Records from a pointing dataset:
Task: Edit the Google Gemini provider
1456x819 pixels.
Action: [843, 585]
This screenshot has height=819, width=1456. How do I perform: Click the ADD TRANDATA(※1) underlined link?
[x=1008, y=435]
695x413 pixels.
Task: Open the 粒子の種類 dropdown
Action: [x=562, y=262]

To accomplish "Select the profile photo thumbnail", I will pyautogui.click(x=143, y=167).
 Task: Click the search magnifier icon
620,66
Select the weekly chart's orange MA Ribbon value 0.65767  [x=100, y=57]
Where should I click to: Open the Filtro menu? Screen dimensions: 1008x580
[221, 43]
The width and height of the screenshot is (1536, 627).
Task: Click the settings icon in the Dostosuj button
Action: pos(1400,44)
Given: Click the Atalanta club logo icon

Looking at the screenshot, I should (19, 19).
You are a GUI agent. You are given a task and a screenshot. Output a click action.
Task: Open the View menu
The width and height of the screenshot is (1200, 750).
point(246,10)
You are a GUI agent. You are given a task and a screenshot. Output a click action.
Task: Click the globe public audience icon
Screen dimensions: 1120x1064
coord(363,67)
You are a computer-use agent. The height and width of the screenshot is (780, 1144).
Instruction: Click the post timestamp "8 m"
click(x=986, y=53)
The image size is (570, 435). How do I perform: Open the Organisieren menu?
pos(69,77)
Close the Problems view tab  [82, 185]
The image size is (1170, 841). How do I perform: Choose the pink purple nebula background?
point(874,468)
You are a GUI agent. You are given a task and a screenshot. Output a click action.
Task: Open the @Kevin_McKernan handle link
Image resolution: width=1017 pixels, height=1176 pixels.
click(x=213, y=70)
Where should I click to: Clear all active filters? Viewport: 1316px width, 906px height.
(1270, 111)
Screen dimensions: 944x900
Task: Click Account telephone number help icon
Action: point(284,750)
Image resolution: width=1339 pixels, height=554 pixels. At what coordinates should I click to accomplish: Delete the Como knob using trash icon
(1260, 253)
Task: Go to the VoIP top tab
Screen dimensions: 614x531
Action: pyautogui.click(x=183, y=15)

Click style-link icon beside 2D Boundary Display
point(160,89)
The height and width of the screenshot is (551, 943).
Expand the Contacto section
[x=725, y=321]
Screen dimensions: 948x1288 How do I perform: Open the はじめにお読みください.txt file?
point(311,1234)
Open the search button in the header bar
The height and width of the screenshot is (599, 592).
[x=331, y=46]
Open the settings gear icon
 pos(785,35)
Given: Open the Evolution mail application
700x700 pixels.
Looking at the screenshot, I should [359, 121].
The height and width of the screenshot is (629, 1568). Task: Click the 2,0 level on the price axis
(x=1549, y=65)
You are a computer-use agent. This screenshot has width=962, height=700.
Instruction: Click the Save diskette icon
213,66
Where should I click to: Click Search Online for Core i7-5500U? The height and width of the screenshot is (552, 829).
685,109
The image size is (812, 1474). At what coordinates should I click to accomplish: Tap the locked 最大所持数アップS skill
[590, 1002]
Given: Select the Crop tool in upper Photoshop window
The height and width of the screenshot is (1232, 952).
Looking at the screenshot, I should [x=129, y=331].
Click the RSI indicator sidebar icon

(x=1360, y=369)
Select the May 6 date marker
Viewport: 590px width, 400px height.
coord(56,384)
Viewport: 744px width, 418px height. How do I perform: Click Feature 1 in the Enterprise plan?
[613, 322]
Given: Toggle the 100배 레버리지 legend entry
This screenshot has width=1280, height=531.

__WHAT THIS TASK INVOLVES__: Copy out the lines verbatim, starting at the line with "Close the Problems" and ending with the line with "[x=725, y=321]", both included.

__RESULT OF THE EXERCISE__:
Close the Problems view tab  [82, 185]
The image size is (1170, 841). How do I perform: Choose the pink purple nebula background?
point(874,468)
You are a GUI agent. You are given a task and a screenshot. Output a click action.
Task: Open the @Kevin_McKernan handle link
Image resolution: width=1017 pixels, height=1176 pixels.
click(x=213, y=70)
Where should I click to: Clear all active filters? Viewport: 1316px width, 906px height.
(1270, 111)
Screen dimensions: 944x900
Task: Click Account telephone number help icon
Action: point(284,750)
Image resolution: width=1339 pixels, height=554 pixels. At what coordinates should I click to accomplish: Delete the Como knob using trash icon
(1260, 253)
Task: Go to the VoIP top tab
Screen dimensions: 614x531
Action: pyautogui.click(x=183, y=15)

Click style-link icon beside 2D Boundary Display
point(160,89)
The height and width of the screenshot is (551, 943).
Expand the Contacto section
[x=725, y=321]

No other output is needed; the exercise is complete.